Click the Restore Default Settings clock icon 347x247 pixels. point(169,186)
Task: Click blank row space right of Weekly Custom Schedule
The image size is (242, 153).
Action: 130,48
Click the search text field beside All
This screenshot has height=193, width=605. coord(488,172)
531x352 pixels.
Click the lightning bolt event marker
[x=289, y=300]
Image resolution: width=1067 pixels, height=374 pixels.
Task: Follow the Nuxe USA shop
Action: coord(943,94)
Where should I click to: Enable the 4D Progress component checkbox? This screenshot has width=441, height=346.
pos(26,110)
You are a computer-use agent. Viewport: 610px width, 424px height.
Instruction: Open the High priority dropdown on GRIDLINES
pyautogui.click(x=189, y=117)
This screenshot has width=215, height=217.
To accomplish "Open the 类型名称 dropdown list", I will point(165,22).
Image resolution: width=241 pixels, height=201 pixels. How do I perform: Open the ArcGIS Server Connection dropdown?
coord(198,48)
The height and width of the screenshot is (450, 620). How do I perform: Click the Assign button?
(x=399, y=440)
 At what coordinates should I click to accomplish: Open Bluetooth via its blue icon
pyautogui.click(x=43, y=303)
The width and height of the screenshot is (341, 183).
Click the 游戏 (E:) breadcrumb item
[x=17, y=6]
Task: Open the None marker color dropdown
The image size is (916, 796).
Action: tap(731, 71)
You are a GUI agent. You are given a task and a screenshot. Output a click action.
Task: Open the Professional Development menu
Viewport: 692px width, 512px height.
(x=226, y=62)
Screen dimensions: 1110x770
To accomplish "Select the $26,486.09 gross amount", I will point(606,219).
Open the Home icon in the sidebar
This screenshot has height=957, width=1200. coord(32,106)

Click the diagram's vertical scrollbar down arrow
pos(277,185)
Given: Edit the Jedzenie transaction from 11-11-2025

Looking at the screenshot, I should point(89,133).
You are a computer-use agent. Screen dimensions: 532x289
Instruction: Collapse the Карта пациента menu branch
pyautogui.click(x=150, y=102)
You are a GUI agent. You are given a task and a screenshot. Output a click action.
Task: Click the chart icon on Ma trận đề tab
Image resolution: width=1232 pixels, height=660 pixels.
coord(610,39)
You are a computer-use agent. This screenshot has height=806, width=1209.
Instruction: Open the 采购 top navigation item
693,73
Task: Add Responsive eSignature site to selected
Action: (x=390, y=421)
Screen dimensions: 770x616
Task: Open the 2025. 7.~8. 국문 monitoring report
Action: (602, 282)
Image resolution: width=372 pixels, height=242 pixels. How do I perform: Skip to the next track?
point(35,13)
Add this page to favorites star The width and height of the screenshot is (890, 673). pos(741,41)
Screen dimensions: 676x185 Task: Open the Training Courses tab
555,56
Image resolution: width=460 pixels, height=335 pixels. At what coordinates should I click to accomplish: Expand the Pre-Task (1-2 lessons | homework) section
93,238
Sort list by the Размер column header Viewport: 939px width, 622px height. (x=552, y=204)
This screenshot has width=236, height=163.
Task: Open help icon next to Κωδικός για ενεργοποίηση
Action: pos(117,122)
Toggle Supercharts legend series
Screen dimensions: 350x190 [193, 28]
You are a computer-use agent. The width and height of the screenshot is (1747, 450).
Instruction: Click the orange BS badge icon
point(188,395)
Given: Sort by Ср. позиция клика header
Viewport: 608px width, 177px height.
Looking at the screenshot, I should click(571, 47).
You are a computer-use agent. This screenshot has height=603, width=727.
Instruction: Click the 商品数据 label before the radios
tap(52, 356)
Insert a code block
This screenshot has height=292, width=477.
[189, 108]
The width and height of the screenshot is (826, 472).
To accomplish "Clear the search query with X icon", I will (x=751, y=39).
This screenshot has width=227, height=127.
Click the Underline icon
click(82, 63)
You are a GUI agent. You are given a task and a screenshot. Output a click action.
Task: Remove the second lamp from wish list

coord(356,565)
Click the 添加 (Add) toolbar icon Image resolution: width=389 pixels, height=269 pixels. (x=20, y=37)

**WHAT IS REQUIRED:** Print every record above exactly as it was given.

**RESPONSE TO THE TASK:**
Click the Restore Default Settings clock icon 347x247 pixels. point(169,186)
Task: Click blank row space right of Weekly Custom Schedule
The image size is (242, 153).
Action: 130,48
Click the search text field beside All
This screenshot has height=193, width=605. coord(488,172)
531x352 pixels.
Click the lightning bolt event marker
[x=289, y=300]
Image resolution: width=1067 pixels, height=374 pixels.
Task: Follow the Nuxe USA shop
Action: coord(943,94)
Where should I click to: Enable the 4D Progress component checkbox? This screenshot has width=441, height=346.
pos(26,110)
You are a computer-use agent. Viewport: 610px width, 424px height.
Instruction: Open the High priority dropdown on GRIDLINES
pyautogui.click(x=189, y=117)
This screenshot has width=215, height=217.
To accomplish "Open the 类型名称 dropdown list", I will point(165,22).
Image resolution: width=241 pixels, height=201 pixels. How do I perform: Open the ArcGIS Server Connection dropdown?
coord(198,48)
The height and width of the screenshot is (450, 620). How do I perform: Click the Assign button?
(x=399, y=440)
 At what coordinates should I click to accomplish: Open Bluetooth via its blue icon
pyautogui.click(x=43, y=303)
The width and height of the screenshot is (341, 183).
Click the 游戏 (E:) breadcrumb item
[x=17, y=6]
Task: Open the None marker color dropdown
The image size is (916, 796).
Action: tap(731, 71)
You are a GUI agent. You are given a task and a screenshot. Output a click action.
Task: Open the Professional Development menu
Viewport: 692px width, 512px height.
(x=226, y=62)
Screen dimensions: 1110x770
To accomplish "Select the $26,486.09 gross amount", I will point(606,219).
Open the Home icon in the sidebar
This screenshot has height=957, width=1200. coord(32,106)

Click the diagram's vertical scrollbar down arrow
pos(277,185)
Given: Edit the Jedzenie transaction from 11-11-2025

Looking at the screenshot, I should point(89,133).
You are a computer-use agent. Screen dimensions: 532x289
Instruction: Collapse the Карта пациента menu branch
pyautogui.click(x=150, y=102)
You are a GUI agent. You are given a task and a screenshot. Output a click action.
Task: Click the chart icon on Ma trận đề tab
Image resolution: width=1232 pixels, height=660 pixels.
coord(610,39)
You are a computer-use agent. This screenshot has height=806, width=1209.
Instruction: Open the 采购 top navigation item
693,73
Task: Add Responsive eSignature site to selected
Action: (x=390, y=421)
Screen dimensions: 770x616
Task: Open the 2025. 7.~8. 국문 monitoring report
Action: (602, 282)
Image resolution: width=372 pixels, height=242 pixels. How do I perform: Skip to the next track?
point(35,13)
Add this page to favorites star The width and height of the screenshot is (890, 673). pos(741,41)
Screen dimensions: 676x185 Task: Open the Training Courses tab
555,56
Image resolution: width=460 pixels, height=335 pixels. At what coordinates should I click to accomplish: Expand the Pre-Task (1-2 lessons | homework) section
93,238
Sort list by the Размер column header Viewport: 939px width, 622px height. (x=552, y=204)
This screenshot has width=236, height=163.
Task: Open help icon next to Κωδικός για ενεργοποίηση
Action: pos(117,122)
Toggle Supercharts legend series
Screen dimensions: 350x190 [193, 28]
You are a computer-use agent. The width and height of the screenshot is (1747, 450).
Instruction: Click the orange BS badge icon
point(188,395)
Given: Sort by Ср. позиция клика header
Viewport: 608px width, 177px height.
Looking at the screenshot, I should click(571, 47).
You are a computer-use agent. This screenshot has height=603, width=727.
Instruction: Click the 商品数据 label before the radios
tap(52, 356)
Insert a code block
This screenshot has height=292, width=477.
[189, 108]
The width and height of the screenshot is (826, 472).
To accomplish "Clear the search query with X icon", I will (x=751, y=39).
This screenshot has width=227, height=127.
Click the Underline icon
click(82, 63)
You are a GUI agent. You are given a task and a screenshot. Output a click action.
Task: Remove the second lamp from wish list

coord(356,565)
Click the 添加 (Add) toolbar icon Image resolution: width=389 pixels, height=269 pixels. (x=20, y=37)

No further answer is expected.